Take back the power when family life is out of whack


 
 

Liz DeCarlo

 

Who’s in charge at your house? In too many homes, the answer to that would be "the kids." At least that’s what child psychologist and author Beth Grosshans thinks after seeing so many out-of-control children and their struggling parents coming in and out of her private practice.

"Through observing and listening (to the families) it became very clear to me that power was a central dynamic in what was driving the troubles," Grosshans says. "An imbalance of family power is when kids have too much power and parents not enough."

An imbalance of family power (IFP) is often a result of parents’ best intended efforts—the overfocus on our kids and their self-esteem and the emphasis on talking to kids to try to get them to cooperate, Grosshans says.
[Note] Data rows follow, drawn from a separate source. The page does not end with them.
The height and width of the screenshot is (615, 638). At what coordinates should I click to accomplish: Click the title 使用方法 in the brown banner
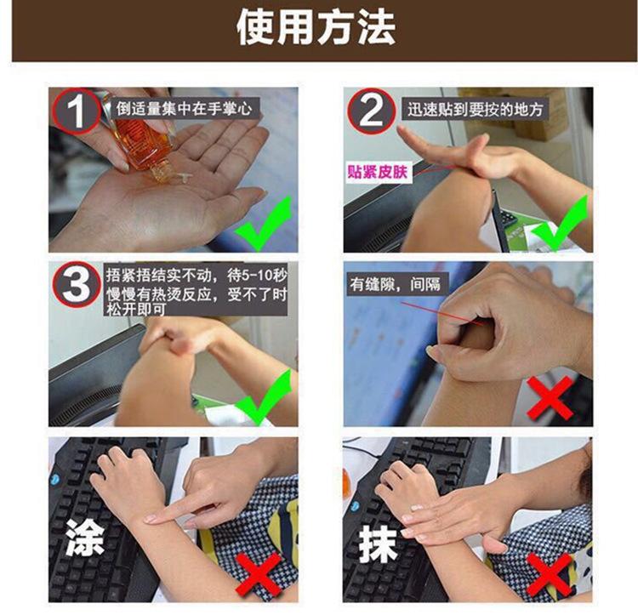coord(316,28)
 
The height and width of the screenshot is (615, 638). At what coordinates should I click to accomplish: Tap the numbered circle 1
coord(77,111)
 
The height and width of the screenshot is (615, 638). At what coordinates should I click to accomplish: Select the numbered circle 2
coord(371,111)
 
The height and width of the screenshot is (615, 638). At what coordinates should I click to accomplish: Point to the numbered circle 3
coord(76,284)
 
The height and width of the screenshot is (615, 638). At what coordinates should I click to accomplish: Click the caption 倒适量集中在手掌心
coord(185,109)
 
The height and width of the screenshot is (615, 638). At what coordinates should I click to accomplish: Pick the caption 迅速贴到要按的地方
coord(476,110)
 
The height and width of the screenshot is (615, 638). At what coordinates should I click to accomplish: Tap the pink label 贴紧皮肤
coord(377,172)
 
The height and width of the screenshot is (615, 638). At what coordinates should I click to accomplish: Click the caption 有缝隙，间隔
coord(395,284)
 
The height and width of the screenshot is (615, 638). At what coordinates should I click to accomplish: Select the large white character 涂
coord(85,538)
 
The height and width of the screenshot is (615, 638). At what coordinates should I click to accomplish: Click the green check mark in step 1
coord(264,224)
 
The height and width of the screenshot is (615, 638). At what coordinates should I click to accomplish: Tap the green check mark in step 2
coord(560,224)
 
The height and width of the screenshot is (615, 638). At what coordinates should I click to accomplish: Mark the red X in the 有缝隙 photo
coord(550,398)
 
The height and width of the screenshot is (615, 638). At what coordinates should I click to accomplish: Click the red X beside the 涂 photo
coord(259,574)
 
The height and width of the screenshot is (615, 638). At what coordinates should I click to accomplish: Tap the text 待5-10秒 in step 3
coord(257,276)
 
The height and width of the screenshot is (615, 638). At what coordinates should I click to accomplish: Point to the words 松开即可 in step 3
coord(135,310)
All of those things give children, not the parents, the power in the family.

To help parents turn this situation around, Grosshans and Janet Burton wrote Beyond Time-Out: From Chaos to Calm (Sterling Publishing, $19.95).

In her book, Grosshans gives very specific instructions on what to do and say to regain the power balance in your family. She covers the five areas most commonly impacted by IFP: opposition, anxiety, sleeping, eating and toileting. She details the kind of parenting interactions that lead to trouble in these areas and how to correct them.

It’s all about stepping back into our role as parents, Grosshans says. "What’s the point of having parents if we sidestep our role? Kids are so fundamentally ill-equipped to raise themselves and exercise good judgment," she says. "This book is to open the parents’ eye to the problems and to give them instruction on how to be effective leaders."